東映アニメーション通期売上高が過去最高 商品販売や海外配信権が牽引

ファイナンス決算

 東映アニメーションの売上げが、再び過去最高を記録した。5月13日に発表された2024年3月期の通期連結決算で売上高が886億5400万円と1.4%増と小幅ながら23年3月期の記録を上回った。
 24年3月期は前年に『ONE PIECE FILM RED』や『THE FIRST SLAM DUNK』の大ヒットがあったことから、その反動で当初は前年比マイナスを見込んでいた。結果的に両作品の影響が継続し、さらに商品販売や海外配信権の好調から前年を上回ることになった。
 しかし利益面では、営業利益が233億6400万円(18.5%減)、経常利益が264億5300万円(11.2%減)、当期純利益は187億9500万円(10.1%減)とマイナスになった。期間中の『聖闘士星矢 The Beginning』の評価損計上や広告宣伝費の拡大が理由だ。為替差益を中心とした営業外収益を31億6000万円計上したが、カバーできなかった。

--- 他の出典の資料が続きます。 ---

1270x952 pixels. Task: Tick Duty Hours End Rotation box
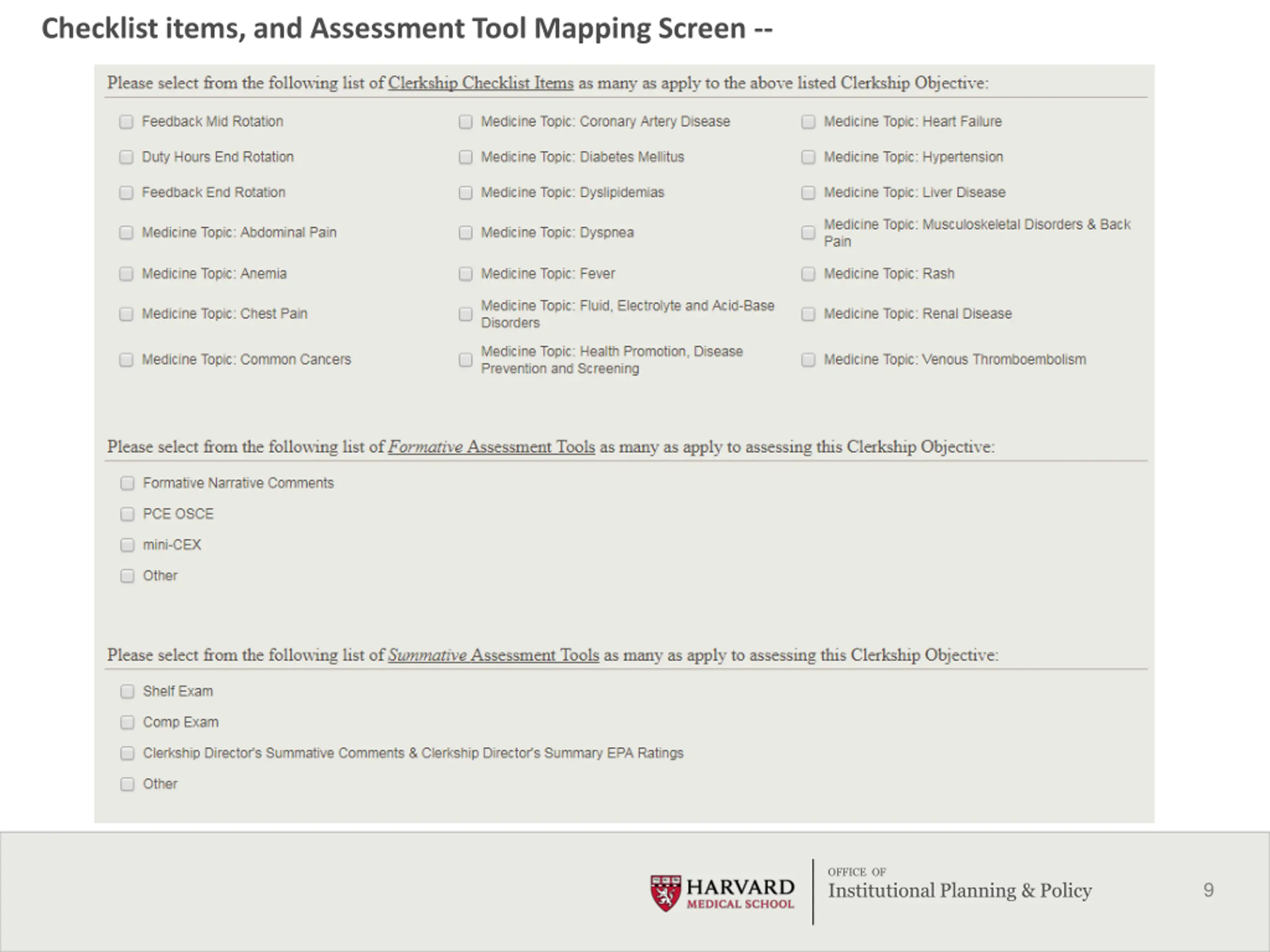click(x=127, y=157)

 事業別では、映像製作・販売事業が売上高348億2800万円(6.5%減)、営業利益が68億3200万円(36.0%減)の減収減益だ。
 劇場アニメ部門では『プリキュアオールスターズF』、『鬼太郎誕生 ゲゲゲの謎』が好調だったが、『ドラゴンボール超 スーパーヒーロー』、『ONE PIECE FILM RED』、『THE FIRST SLAM DUNK』の大型ヒットのあった前年には及ばなかった。『THE FIRST SLAM DUNK』のブルーレイ・DVDを発売したコンテンツ部門は大幅増となった。

 版権事業は売上高396億7100万円(5.7%減)、営業利益が189億5600万円(9.5%減)の減収減益だ。「ワンピース」の商品化権販売が国内・海外で好調であったが、「ドラゴンボール」シリーズのゲーム化権販売や海外商品化権販売が前年に達しなかった。
 商品販売事業は『THE FIRST SLAM DUNK』の関連商品、「ワンピース」のショップ事業が好調で大幅に伸びた。売上高は106億8100万円(73.7%増)、営業利益は18億2500万円(181.8%増)の増収増益であった。

 今期(2025年3月期)の業績については、慎重な見通しになった。売上高は引き続き高い水準が続くとするが、大型劇場作品の効果がなくなることから前年比マイナスの820億円を見込む。
 また利益面でも『ドラゴンボールDAIMA』や『ガールズバンドクライ』など複数の新作の放送開始や主力作品の周年イベントのための広告宣伝費、さらに人材投資の増加などもあり、マイナスを予想する。営業利益は200億円(14.4%減)、経常利益は205億円(22.5%減)、当期純利益は150億円(20.2%減)を見込む。